"Undoing" and other poems

by Zita Izsó 

Translated from the Hungarian by Timea Balogh

Undoing 

We lay with our faces in the sand. 
For a long time, we dare not believe this is the shore.
We don’t know how many of us made it,
how many we lost.
Our features still show signs 
of some horrible fear derived from a non-human force,
fresh asphalt,
the traces of animals escaping. 
Then, we see the sky,
the clouds that look as though they were uneven bits of dough 
ripped by hand out of a piece of bread.
The cliffs sparkle, teeth from saliva in the mouth, 
Birds try to un-hatch the rocks,
everything wants to live,
we don’t cry 
for those who throw into the water 
their now unnecessary watches 
on some faraway shore, 
because we have come to know that temporary,
not at all painful indecision
that those who make it to the light must feel,
like when coming out of the water you cannot find your clothes on the shore,
look for your body for a few moments,
then take off in the direction you assume home to be in,
and cover yourself less and less the longer you run. 

Border Crossing

The people arrive in the village in two-pair lines,
as if everyone belonged to someone.
The long road has left marks on them,
according to a child, their faces look like the buttered side of the bread 
fallen to the ground
covered in dirt.
Hunched over like accordions,
cigarette butts put out on empty plate rims,
fear slowly trickles between them,
water into a ship with a leak,
they lay on the bare ground,
stare at the white cherry pit spit into the sky, the moon.
When they fall asleep, their hunger finally passes.

The News

I was at the bakery
when my phone rang.
I only picked it up after the second ring, 
because I had to put the change on the counter first
to bring you your favorite dessert.
After they told me the news, 
all I could think about 
was how the dessert 
would last another three days,
these three days are my last chance,
within three days it might turn out the news was wrong, 
it wasn’t you, or there’s no death at all,
and those we’ve covered in dirt will shake their limbs, dust off their clothes, 
sit down at our tables, 
and say it’s good they made it home before the storm,
because they hadn’t taken a coat,
and they won’t give any explanation for their long absence. 

Fakir 

His last memory of Aleppo was of the fakir 
who kneeled on a woven blanket and ate broken glass.
It didn’t cause him serious harm, but the glass particles cut up his throat,
so that after the stunt he didn’t speak for several weeks.

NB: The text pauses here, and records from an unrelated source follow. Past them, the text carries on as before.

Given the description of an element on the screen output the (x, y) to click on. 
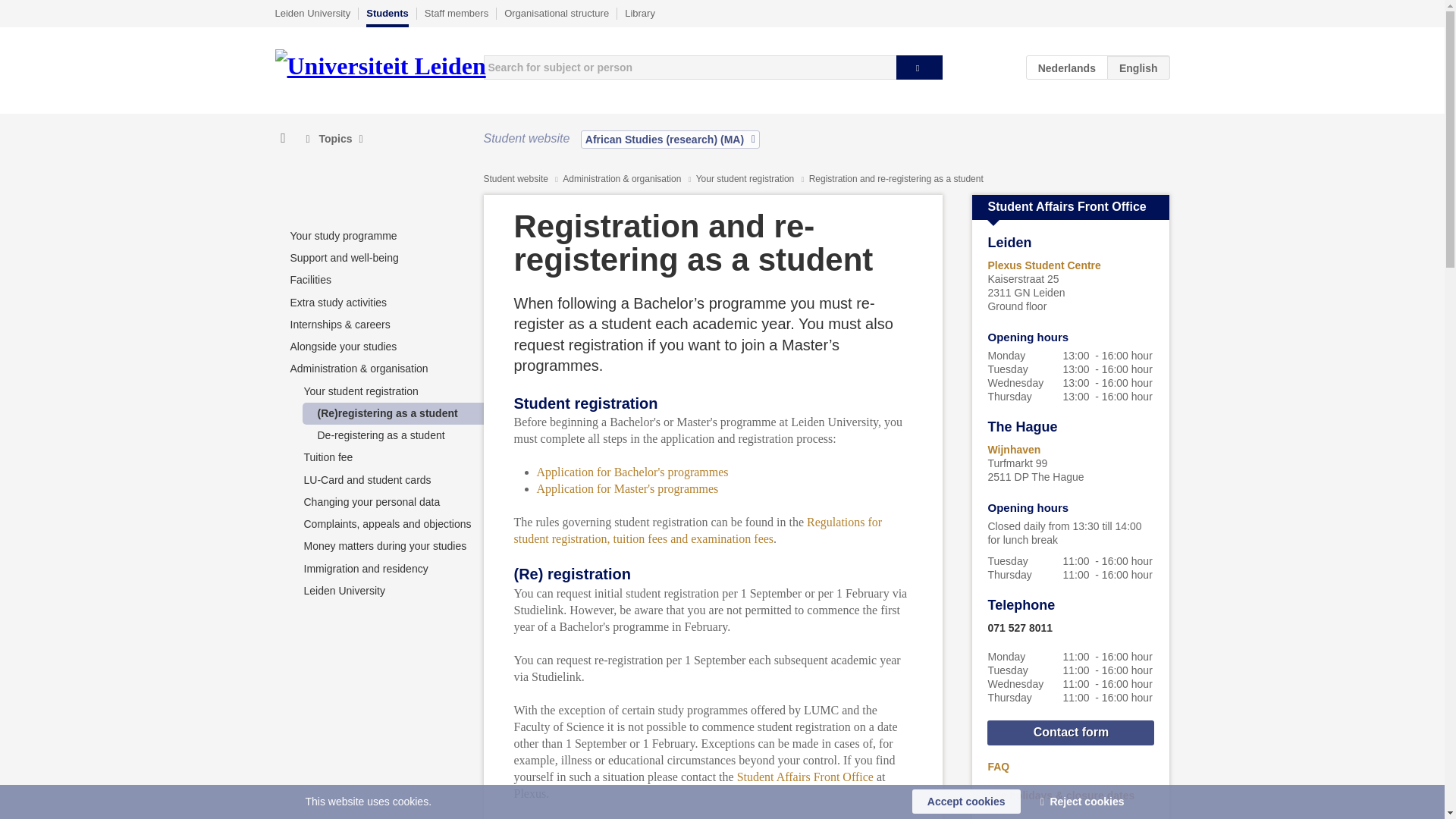
Students (387, 17)
NL (1067, 67)
Search (919, 67)
Library (639, 13)
Your study programme (342, 235)
Organisational structure (555, 13)
Leiden University (312, 13)
Your student registration (745, 178)
Student website (515, 178)
Your study programme (342, 235)
Topics (333, 139)
Staff members (456, 13)
Given the description of an element on the screen output the (x, y) to click on. 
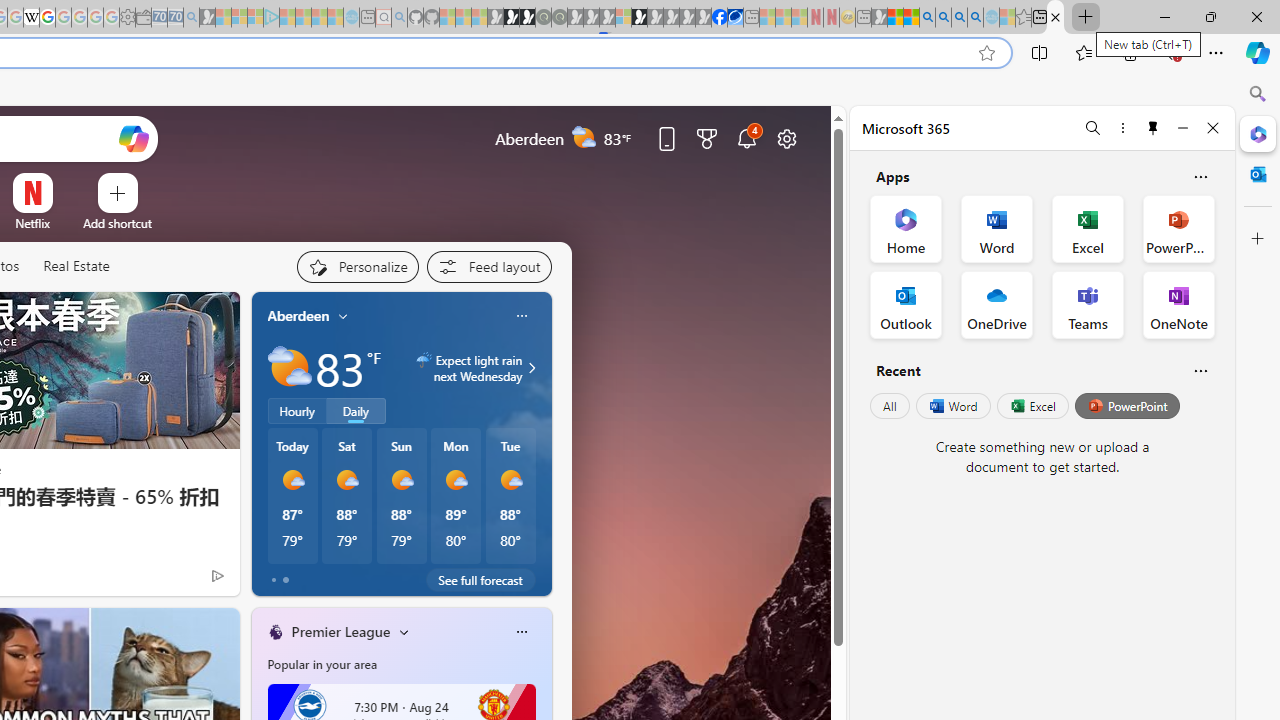
Daily (356, 411)
OneNote Office App (1178, 304)
tab-1 (285, 579)
Class: icon-img (521, 632)
Personalize your feed" (356, 266)
PowerPoint Office App (1178, 228)
Nordace | Facebook (719, 17)
Unpin side pane (1153, 127)
More interests (404, 631)
github - Search - Sleeping (399, 17)
Given the description of an element on the screen output the (x, y) to click on. 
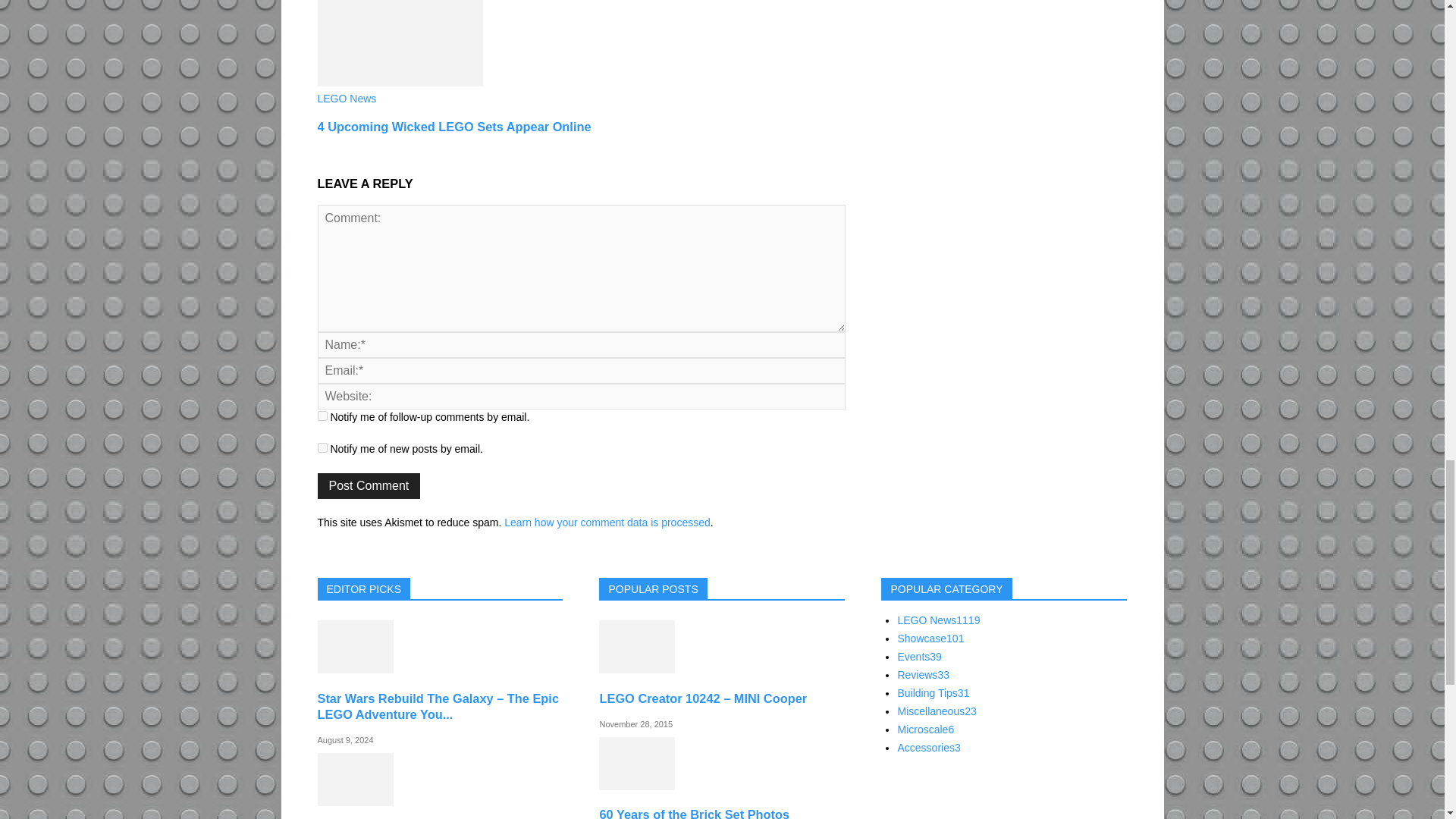
subscribe (321, 415)
Post Comment (368, 485)
subscribe (321, 447)
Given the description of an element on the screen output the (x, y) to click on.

The attacks began not long after.
The women and children didn’t know what to do, 
every other day they rearranged their apartments,
the men tripping over the furniture
when they got home.
His parents fought more and more.
They devoured each other, like the fish in the tank,
because they couldn’t buy them food anymore.

The siege had been going on several months. 
They lived behind drawn curtains, with little light.
Three days and three hundred nights had passed 
when he left the house, despite his mother forbidding him to. 
His parents and siblings slept inside.
He saw a massive light, 
the blast launched him meters away. 
As he stared at the crumbled building, 
he thought about how afraid he was 
when, years ago, he lost his parents 
in an art gallery. 
He’d cried for an hour then, he didn’t feel anything now,   
only staring at the rubble and the broken window panes,
and thought about how if he cut himself now, it wouldn’t hurt.
They had to drag him away.
Later, when they asked what had happened, 
it was as if he’d eaten glass, 
he didn’t speak for a long time.

Afterlife

Hebrew 11:35 
“Women received their dead raised to life again.”

From my camp, 
From my entire family, 
I was the only one to return.
They examined me a long time, 
then finally, the doctors said
I must’ve completely rotted away inside,
like a healthy-seeming walnut tree 
that surrendered last year and fell on the hospital. 
My roommate I remind of a sunflower, 
because for a while now I’ve only moved my head.
Some people talk to plants 
to make them grow faster, 
they say you will start talking to me in my dreams soon, my Lord.
Since then I’ve dreamt they take me back to camp,
to the very place I saw my parents last, 
bury me in the ground to my ankles,
flowers the size of my ears grow all over me, 
perhaps I’ll better hear you this way, my Lord, 
but I can’t hear anything besides the other plants, 
the digging of the plants sprouting from below,
light scratching,
how the shells of the nuts
crack deep inside.
At budding time the petals fall open, 
small roots begin to spread,
frozen branches begin to grow,
everything buds, multiplies, and bears fruit,
the polyphonic chorus of creation resounds in my ear, 
and repeats the same message, 
that I’m alive, 
and that some have committed much greater sins than I.